■ **TASK OBJECTIVE**: Give the lines of the material verbatim, from the first line to the line with "Task: Click the Restart build button", including both.

■ **MATERIAL FOR THIS EXERCISE**:
= = = = = = =

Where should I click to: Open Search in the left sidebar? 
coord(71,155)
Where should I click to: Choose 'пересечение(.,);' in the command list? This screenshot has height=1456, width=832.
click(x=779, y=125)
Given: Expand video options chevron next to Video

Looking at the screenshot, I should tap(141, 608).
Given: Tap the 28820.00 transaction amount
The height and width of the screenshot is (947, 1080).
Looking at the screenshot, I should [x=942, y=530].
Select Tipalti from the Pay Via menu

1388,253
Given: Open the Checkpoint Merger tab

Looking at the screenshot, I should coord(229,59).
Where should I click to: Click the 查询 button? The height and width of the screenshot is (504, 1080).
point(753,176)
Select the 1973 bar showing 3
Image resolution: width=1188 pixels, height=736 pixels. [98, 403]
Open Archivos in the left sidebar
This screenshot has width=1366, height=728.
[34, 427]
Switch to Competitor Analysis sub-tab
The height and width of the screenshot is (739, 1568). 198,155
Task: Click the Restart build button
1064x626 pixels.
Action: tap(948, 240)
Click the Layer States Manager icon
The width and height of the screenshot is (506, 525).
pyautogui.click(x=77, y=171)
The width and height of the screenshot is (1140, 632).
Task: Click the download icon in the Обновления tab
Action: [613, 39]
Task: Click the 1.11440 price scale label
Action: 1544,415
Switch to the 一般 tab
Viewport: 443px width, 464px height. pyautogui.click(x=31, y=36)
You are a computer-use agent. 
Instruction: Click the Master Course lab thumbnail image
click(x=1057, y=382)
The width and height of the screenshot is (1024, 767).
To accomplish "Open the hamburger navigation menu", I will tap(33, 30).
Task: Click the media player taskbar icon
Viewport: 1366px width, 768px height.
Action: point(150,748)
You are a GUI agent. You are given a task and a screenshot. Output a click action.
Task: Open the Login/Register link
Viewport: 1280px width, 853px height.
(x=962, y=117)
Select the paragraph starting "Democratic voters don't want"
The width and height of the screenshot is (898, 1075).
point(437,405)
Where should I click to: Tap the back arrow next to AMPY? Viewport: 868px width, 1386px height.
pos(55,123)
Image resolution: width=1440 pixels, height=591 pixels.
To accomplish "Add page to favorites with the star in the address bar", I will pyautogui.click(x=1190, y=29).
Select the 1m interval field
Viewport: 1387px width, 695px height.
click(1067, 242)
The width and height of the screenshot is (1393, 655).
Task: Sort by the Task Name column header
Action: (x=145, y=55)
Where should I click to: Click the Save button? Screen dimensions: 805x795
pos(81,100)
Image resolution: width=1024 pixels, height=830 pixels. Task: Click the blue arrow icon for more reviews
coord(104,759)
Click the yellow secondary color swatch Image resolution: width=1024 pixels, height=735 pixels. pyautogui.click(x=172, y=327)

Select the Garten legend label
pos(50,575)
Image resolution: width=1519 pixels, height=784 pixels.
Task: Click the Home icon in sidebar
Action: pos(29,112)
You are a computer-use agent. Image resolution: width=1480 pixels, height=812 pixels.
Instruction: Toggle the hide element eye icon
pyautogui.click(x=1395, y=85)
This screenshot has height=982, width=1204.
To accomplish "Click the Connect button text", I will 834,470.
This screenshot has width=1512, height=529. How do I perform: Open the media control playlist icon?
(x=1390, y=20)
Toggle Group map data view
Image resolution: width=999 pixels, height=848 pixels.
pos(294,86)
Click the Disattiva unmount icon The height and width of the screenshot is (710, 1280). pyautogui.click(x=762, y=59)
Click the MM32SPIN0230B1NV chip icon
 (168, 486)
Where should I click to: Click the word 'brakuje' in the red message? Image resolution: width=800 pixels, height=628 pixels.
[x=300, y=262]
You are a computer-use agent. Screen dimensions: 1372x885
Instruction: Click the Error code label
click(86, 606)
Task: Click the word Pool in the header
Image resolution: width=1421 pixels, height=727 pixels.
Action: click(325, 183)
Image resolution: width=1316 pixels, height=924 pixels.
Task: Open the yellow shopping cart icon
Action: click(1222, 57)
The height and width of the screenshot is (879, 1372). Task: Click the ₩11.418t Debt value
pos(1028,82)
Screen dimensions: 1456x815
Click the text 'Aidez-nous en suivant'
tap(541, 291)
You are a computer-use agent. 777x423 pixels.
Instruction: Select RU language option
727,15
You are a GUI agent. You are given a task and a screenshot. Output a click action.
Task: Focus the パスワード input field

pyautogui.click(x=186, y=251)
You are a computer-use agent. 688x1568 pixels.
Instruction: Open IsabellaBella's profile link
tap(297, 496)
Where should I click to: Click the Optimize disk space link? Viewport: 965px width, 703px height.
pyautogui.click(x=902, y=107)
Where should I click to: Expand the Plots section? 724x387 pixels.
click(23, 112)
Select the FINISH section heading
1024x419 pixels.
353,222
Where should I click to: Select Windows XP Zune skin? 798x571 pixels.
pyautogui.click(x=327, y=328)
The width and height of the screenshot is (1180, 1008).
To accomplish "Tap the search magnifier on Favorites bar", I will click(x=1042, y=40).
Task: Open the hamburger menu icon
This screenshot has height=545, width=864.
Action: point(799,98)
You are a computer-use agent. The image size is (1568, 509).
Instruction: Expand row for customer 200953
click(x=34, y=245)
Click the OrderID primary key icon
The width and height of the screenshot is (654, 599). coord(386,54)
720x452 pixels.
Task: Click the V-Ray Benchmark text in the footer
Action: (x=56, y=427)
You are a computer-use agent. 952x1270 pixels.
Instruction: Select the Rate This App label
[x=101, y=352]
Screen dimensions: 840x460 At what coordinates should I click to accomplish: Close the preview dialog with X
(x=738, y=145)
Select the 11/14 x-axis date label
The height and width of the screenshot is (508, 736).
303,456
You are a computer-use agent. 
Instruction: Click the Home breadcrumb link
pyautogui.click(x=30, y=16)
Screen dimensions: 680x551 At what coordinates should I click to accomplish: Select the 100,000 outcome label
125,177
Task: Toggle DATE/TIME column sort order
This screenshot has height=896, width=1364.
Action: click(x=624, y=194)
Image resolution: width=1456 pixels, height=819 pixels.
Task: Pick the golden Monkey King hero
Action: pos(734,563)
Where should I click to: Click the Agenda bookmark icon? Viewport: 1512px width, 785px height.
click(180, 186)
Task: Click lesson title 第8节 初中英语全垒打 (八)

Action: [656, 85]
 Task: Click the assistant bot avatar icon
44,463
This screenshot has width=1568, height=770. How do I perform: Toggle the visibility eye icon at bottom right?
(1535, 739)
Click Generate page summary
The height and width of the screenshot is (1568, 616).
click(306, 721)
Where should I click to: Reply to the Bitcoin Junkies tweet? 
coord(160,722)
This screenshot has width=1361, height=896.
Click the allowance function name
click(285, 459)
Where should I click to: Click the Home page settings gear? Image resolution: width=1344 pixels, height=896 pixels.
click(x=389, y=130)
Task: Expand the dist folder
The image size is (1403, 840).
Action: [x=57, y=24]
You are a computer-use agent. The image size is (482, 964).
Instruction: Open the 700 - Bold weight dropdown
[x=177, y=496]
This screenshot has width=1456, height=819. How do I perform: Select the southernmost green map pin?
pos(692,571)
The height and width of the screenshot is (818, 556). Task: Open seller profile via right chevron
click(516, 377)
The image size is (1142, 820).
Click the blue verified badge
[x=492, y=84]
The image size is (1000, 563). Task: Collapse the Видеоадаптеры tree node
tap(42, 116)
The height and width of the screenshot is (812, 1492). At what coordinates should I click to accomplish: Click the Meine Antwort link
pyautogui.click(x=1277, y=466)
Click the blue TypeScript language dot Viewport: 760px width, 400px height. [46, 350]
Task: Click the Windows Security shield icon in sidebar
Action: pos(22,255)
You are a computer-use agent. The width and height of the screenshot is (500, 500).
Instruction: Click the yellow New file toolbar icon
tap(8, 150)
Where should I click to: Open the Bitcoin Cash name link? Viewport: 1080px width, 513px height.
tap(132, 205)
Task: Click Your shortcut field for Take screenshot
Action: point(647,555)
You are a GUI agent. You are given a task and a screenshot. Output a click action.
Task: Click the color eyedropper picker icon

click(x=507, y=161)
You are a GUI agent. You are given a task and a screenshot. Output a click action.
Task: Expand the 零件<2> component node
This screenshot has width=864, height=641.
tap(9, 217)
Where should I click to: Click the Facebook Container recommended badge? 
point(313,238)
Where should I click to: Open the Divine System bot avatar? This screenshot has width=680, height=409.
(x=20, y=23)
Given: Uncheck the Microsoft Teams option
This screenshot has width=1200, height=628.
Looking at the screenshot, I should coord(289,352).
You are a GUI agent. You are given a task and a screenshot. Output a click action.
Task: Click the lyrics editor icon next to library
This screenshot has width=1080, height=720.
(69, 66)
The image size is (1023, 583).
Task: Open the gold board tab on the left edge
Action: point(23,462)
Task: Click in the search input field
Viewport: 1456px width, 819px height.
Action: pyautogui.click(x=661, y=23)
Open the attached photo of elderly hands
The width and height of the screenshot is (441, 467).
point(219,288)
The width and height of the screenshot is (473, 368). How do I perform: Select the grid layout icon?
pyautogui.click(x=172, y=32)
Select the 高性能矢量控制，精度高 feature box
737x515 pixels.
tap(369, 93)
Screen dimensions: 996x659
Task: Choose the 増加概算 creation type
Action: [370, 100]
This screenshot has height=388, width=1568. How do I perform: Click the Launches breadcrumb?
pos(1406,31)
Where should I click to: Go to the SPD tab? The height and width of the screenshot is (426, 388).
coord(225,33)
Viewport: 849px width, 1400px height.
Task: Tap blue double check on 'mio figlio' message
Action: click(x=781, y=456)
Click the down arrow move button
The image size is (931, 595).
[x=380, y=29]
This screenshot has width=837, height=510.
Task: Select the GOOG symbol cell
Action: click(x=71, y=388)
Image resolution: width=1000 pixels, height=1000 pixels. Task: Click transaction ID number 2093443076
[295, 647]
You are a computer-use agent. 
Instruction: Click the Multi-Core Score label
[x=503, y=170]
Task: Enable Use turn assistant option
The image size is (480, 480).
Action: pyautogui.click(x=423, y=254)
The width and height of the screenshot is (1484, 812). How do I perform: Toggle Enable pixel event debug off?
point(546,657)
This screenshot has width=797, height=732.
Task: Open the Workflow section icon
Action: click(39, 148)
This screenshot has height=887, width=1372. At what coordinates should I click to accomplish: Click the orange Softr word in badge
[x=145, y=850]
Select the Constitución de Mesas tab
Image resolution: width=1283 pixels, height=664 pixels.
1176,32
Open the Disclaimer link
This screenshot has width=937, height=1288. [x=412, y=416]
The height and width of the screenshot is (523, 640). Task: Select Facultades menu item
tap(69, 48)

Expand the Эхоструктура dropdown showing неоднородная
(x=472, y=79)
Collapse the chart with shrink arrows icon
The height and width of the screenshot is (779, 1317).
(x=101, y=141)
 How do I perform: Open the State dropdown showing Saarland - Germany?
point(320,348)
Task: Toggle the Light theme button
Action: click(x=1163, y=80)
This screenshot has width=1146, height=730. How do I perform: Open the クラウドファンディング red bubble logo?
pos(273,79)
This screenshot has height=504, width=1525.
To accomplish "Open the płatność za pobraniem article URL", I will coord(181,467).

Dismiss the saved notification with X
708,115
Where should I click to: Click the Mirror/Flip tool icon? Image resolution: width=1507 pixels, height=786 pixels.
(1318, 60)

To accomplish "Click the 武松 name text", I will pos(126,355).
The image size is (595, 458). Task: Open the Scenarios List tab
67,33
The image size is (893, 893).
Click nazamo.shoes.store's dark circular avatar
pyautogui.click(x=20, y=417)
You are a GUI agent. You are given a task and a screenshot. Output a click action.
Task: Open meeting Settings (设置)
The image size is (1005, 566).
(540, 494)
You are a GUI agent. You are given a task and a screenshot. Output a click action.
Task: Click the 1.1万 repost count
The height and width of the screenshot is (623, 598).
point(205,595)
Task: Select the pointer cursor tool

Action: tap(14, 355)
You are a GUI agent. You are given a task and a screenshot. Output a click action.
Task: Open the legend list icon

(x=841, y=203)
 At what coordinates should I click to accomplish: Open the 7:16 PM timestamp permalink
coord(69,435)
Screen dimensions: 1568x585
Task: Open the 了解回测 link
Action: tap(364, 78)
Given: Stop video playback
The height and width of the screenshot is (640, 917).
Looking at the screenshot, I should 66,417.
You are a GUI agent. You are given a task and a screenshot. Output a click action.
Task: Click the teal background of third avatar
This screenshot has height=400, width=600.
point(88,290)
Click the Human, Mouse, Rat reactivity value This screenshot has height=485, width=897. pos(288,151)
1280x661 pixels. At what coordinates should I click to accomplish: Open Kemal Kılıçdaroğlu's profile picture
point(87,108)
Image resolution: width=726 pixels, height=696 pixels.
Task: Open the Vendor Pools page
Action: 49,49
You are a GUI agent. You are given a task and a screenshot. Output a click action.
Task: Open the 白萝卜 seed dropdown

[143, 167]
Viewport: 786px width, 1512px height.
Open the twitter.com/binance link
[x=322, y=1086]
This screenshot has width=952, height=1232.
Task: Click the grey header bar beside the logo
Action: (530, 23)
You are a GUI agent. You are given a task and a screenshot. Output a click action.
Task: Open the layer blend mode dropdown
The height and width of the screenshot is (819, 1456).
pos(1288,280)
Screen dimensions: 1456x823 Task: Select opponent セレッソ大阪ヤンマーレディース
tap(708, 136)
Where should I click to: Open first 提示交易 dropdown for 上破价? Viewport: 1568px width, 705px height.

= = = = = = =

■ **RESULT BELOW**:
Where should I click to: Open Search in the left sidebar? 
coord(71,155)
Where should I click to: Choose 'пересечение(.,);' in the command list? This screenshot has height=1456, width=832.
click(x=779, y=125)
Given: Expand video options chevron next to Video

Looking at the screenshot, I should tap(141, 608).
Given: Tap the 28820.00 transaction amount
The height and width of the screenshot is (947, 1080).
Looking at the screenshot, I should [x=942, y=530].
Select Tipalti from the Pay Via menu

1388,253
Given: Open the Checkpoint Merger tab

Looking at the screenshot, I should coord(229,59).
Where should I click to: Click the 查询 button? The height and width of the screenshot is (504, 1080).
point(753,176)
Select the 1973 bar showing 3
Image resolution: width=1188 pixels, height=736 pixels. [98, 403]
Open Archivos in the left sidebar
This screenshot has width=1366, height=728.
[34, 427]
Switch to Competitor Analysis sub-tab
The height and width of the screenshot is (739, 1568). 198,155
Task: Click the Restart build button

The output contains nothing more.